* [Set of tasks]
1 > Name the countries that the passage on China and capitalism gives as prime examples of capitalism thriving under authoritarian rule.
2 > Resume the passage on China and capitalism, picking up right after its final sentence.

* [Excerpted text]
I think we all understand that since the days of Richard Nixon’s visit to Beijing in 1972, China has been chasing the American Dream (or whatever name you want to call it) harder than any other country on earth…perhaps harder than Americans themselves have chased that dream. The basic tenets of capitalism in this era have been a combination of globalization and free markets and China has eagerly embraced both. What comes with capitalism in our minds as Americans is democracy, but there is a raging debate in the arena of political economics as to whether these two constructs are co-dependent. The history of the past thirty years favors the notion that capitalism can exist under any political rubric, often giving China, Russia and Turkey as prime examples of capitalism that thrives under authoritarianism. The common warning is that capitalism under authoritarian rule is a rather direct and fast path to extreme corruption, which leads to God knows what thereafter.
We now have a fascinating conundrum that has developed. What has been iron-fisted rule in China for decades has suddenly shown its first meaningful cracks. From the days of Tiananmen Square over thirty years ago when 50 days of youthful protest ended in several thousand student deaths and one famous picture of a lone student (a.k.a. Tank Man) standing up against the might of a Chinese tank column, the Chinese have cowered in the face of the Chinese Communist Party might. But that seems to have suddenly come to an end. The protests all across China, spurred on by the COVID lockdowns and led once again by the youth, have taken hold. These are not anti-COVID protests alone. The cries extend against Premier Xi, against the entire Communist Party and against authoritarian rule. Strangely enough, prompted by a desire for the economic freedom of capitalism, the cry sounds like a familiar cry for an American brand of democracy. The cry was literally, “Give me liberty or give me death!”

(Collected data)

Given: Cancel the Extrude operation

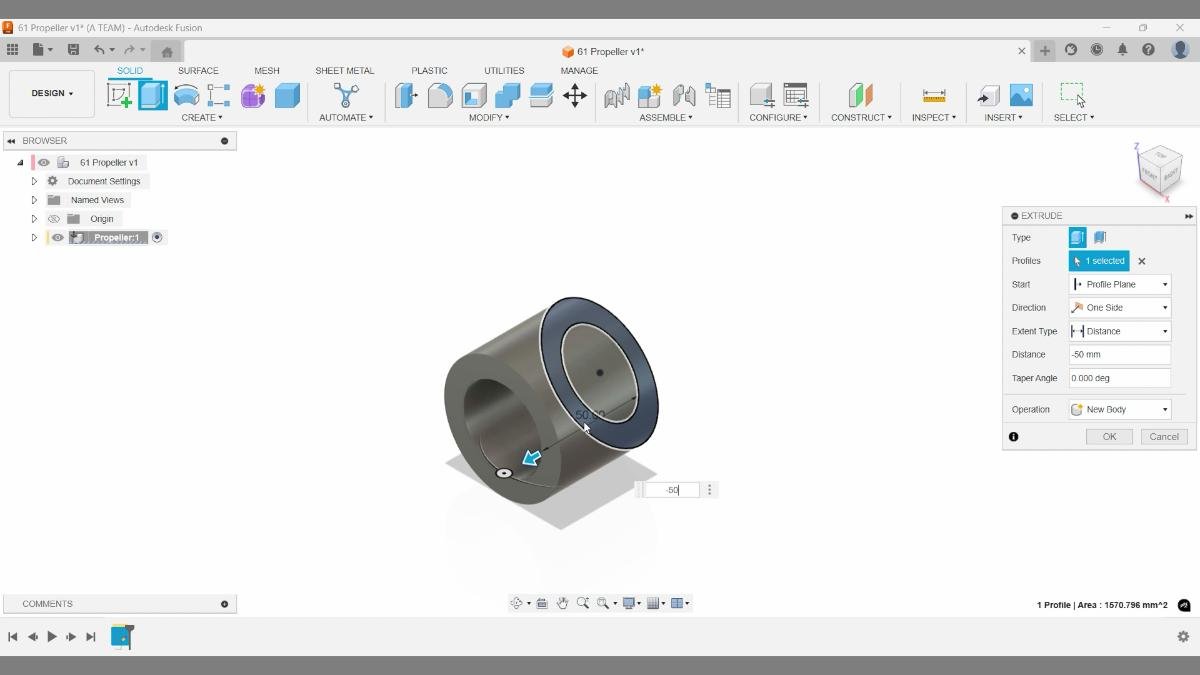Looking at the screenshot, I should click(1163, 436).
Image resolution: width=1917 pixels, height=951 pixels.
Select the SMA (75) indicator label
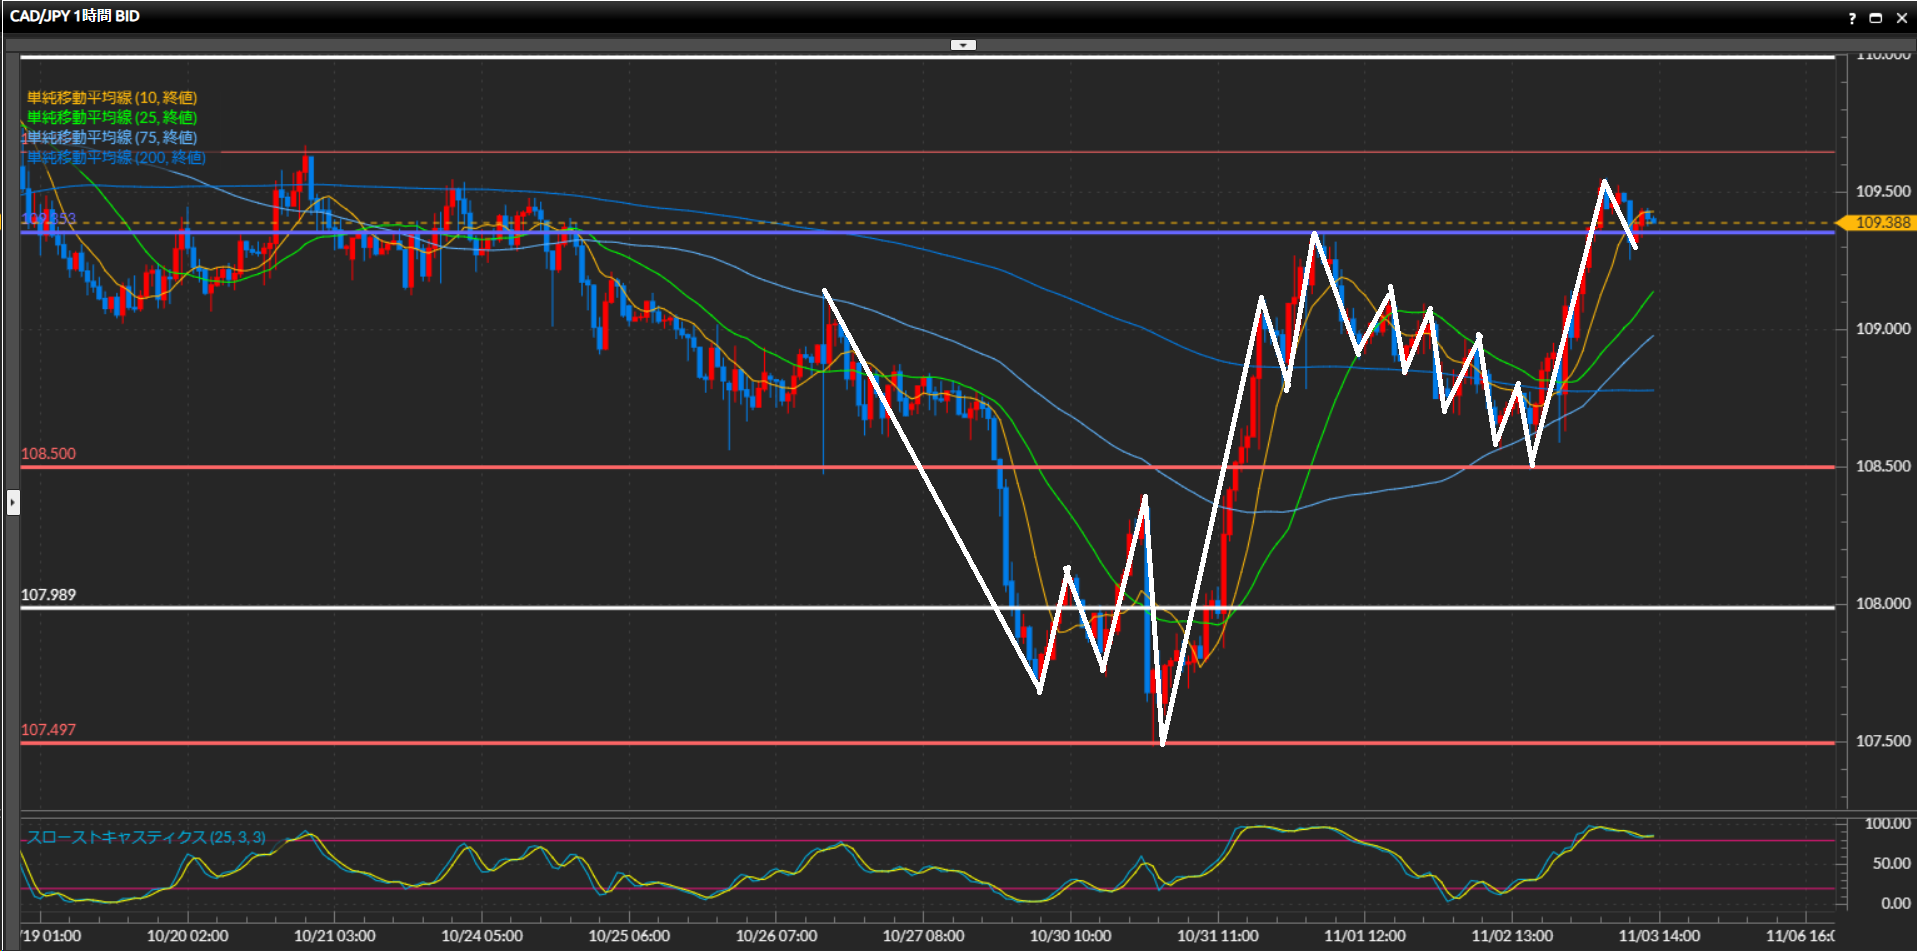pos(112,137)
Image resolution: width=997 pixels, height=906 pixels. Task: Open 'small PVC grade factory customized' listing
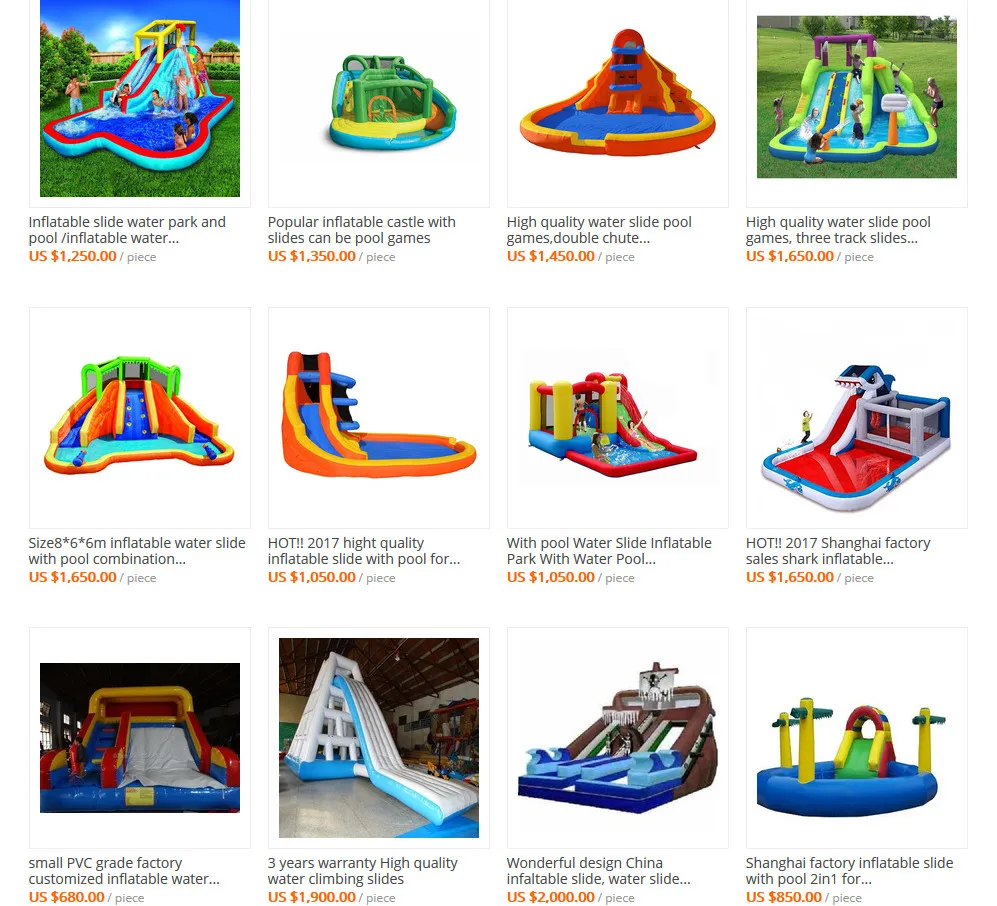click(124, 871)
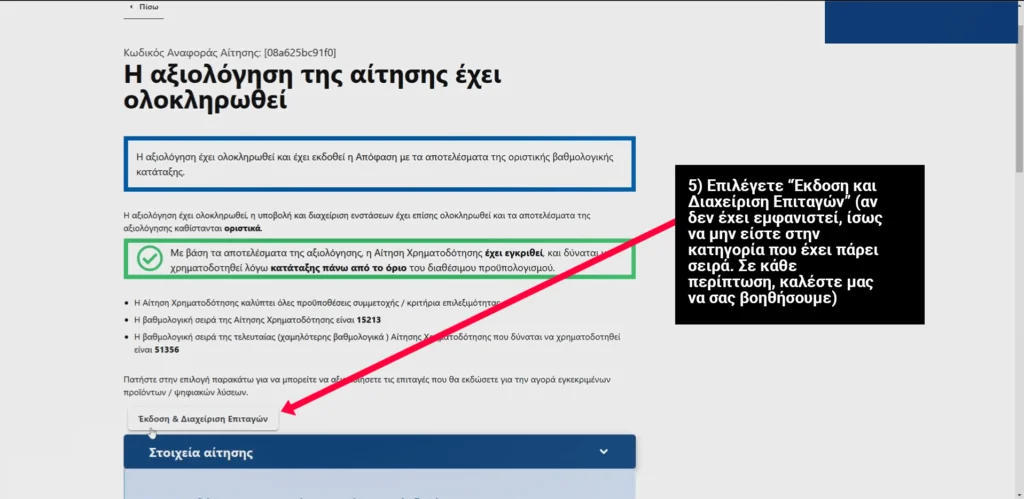Click the green-bordered approval message box

pyautogui.click(x=379, y=259)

* [Answers for the exercise]
1 > China, Russia and Turkey

2 >
Beijing insists that the common good is best served by a lockdown that saves old, infirmed and unvaccinated. The protestors insist that the common good is better served by life, liberty and the pursuit of happiness as they choose to define it. Therein lies the conundrum. In an 8 billion person world or a 1.4 billion person country, the choices are never easy. Benign dictatorship is still dictatorship. And benign is in the eye of the man or woman in the arena, as Teddy Roosevelt might say.